• Description of the task
Pick up the forum thread on researching German Shepherd breeders at the point where it stops, and keep writing from there.

• Excerpt
════════
# Researching breeders, any experience with these



## Jmoore728 (Oct 17, 2013)

Before I list the breeders, let me explain.. My current pup, Bane is doing great. Before getting Bane, it was my plan to eventually have 2 GSD. Spaced out about 2 years apart or longer if needed. No way I could handle 2 pups at the same time. Not until Bane is solid in obedience will I purchase another one. 

Here is a short list, let me know if you have any feedback regarding them. 

1) Policedogs.us
2) altebaumkennel.com
3) norrisk9.com
4) daelenberghutte.be
5) vombanachk9.com
6) Sportwaffen


----------



## hunterisgreat (Jan 30, 2011)

Sportwaffen yes. What would you like to know?


----------



## Liesje (Mar 4, 2007)

I have several friends that have imported dogs from Rinus (#4) and while some have had minor to major health issues, all seemed happy with their dogs with regard to the temperament and drive levels that were requested and the process seemed very smooth and fairly priced for an import. I think he has a good reputation and would be a breeder I'd look at when/if I'm in the market.


----------



## gsdsar (May 21, 2002)

I have a Vom Banach pup. What would you like to know?


Sent from Petguide.com Free App


----------



## Jmoore728 (Oct 17, 2013)

Really I'm just wanting to know overall experience. Hopefully good.. Which drives your dog possess. Temperament, etc... I know it will vary every litter or import ..


----------



## Jmoore728 (Oct 17, 2013)

hunterisgreat said:


> Sportwaffen yes. What would you like to know?


I've heard great things from another member. Sounds like he has some serious dogs. I've talked to him via email


----------



## hunterisgreat (Jan 30, 2011)
════════
• Material supplied
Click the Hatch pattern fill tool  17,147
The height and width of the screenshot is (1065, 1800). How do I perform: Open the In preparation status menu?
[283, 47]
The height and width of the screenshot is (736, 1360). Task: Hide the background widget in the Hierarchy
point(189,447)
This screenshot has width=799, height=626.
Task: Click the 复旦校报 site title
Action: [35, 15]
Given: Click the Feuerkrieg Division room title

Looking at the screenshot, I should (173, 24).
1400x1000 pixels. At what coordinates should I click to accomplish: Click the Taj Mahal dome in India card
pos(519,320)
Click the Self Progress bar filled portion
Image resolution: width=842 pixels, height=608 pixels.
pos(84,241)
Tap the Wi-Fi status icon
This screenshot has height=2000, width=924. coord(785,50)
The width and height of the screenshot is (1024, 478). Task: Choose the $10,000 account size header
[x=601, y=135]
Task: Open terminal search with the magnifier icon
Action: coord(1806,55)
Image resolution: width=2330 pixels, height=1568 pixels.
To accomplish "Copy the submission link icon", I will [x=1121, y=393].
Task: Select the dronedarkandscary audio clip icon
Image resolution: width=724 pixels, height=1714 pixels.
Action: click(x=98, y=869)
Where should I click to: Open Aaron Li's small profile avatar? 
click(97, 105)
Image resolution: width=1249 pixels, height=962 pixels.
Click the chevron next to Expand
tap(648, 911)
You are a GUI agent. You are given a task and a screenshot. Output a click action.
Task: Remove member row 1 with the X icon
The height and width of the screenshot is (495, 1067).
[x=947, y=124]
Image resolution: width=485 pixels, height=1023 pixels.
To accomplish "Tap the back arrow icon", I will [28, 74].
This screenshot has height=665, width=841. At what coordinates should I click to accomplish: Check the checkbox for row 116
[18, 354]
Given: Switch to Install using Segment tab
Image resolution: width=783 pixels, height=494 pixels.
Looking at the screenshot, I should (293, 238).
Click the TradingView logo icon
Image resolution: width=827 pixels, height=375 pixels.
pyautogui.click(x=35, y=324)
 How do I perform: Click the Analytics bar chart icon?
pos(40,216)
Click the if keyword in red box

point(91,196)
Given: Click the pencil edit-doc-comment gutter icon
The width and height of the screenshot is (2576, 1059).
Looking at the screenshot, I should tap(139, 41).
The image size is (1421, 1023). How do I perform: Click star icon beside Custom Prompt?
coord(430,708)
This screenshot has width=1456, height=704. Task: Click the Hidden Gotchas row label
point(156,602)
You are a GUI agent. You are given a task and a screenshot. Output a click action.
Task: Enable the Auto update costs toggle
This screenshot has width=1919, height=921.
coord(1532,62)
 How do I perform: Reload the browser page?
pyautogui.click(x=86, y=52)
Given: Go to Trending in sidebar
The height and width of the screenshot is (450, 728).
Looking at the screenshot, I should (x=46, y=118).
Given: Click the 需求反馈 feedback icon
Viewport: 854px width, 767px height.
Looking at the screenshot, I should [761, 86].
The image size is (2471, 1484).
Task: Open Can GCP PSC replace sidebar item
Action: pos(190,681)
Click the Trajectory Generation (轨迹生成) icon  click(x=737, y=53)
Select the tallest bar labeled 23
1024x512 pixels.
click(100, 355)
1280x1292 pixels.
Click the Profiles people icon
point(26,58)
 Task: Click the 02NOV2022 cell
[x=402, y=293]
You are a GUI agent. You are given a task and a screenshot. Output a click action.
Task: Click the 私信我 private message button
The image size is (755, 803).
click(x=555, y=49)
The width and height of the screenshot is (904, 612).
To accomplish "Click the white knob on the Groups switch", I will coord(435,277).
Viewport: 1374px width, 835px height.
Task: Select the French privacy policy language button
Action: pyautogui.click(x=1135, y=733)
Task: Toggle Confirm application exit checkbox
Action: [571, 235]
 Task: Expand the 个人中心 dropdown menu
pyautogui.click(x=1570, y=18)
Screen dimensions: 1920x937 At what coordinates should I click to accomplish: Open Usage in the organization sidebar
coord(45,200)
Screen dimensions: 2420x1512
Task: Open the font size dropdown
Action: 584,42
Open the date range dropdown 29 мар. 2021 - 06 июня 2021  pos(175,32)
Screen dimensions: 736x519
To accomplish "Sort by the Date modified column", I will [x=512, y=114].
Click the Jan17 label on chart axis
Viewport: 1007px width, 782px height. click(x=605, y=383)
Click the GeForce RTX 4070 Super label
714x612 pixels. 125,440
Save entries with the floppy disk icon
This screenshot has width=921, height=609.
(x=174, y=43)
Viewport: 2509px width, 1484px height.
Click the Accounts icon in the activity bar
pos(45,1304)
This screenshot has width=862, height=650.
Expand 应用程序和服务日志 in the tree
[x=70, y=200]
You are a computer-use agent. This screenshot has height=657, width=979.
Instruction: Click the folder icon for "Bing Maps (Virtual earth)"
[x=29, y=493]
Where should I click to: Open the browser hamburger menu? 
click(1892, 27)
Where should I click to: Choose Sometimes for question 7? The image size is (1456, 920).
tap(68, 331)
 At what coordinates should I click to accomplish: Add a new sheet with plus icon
════════
• Exercise response
Jmoore728 said:


> I've heard great things from another member. Sounds like he has some serious dogs. I've talked to him via email


I'm thoroughly pleased with mine. He is a very serious dog. Exceptional nerve, very close balanced but works in aggression by default. Not a dog I'd try to compete in IPO with, but a dog I'd prefer at my side when passing through the rough side of town. Very calm and level headed. Very clear under strong pressure from the decoy.


----------



## Jmoore728 (Oct 17, 2013)

hunterisgreat said:


> I'm thoroughly pleased with mine. He is a very serious dog. Exceptional nerve, very close balanced but works in aggression by default. Not a dog I'd try to compete in IPO with, but a dog I'd prefer at my side when passing through the rough side of town. Very calm and level headed. Very clear under strong pressure from the decoy.


Kind of dog I want. As long it's clear headed and can be a part of my family, it will work. I plan to work him/her also.. Exceptional nerve, very balanced, calm, everything I'm after.. 
Was Stuka the father of your dog? He can't breed anymore. He plans to use Fyke on most breedings this year. 
Fyke Van't Leefdaalhof

Nate said Fyke was a kicka&$ dog. I'm def interested in possibly getting a Sportwaffen dog when the time comes.


----------



## Jax08 (Feb 13, 2009)

I've met two Alte Baum dogs. One I liked and the other I didn't. Different breedings. Both nice dogs, the one just wasn't for me. Definitely a breeder I would look more closely at if I was in the market.


----------



## hunterisgreat (Jan 30, 2011)

Jmoore728 said:


> Kind of dog I want. As long it's clear headed and can be a part of my family, it will work. I plan to work him/her also.. Exceptional nerve, very balanced, calm, everything I'm after..
> Was Stuka the father of your dog? He can't breed anymore. He plans to use Fyke on most breedings this year.
> Fyke Van't Leefdaalhof
> 
> Nate said Fyke was a kicka&$ dog. I'm def interested in possibly getting a Sportwaffen dog when the time comes.


Yeah I heard Stuka was retired. Nate knows his stuff. I trust his decision making with dogs & breedings


----------



## Jmoore728 (Oct 17, 2013)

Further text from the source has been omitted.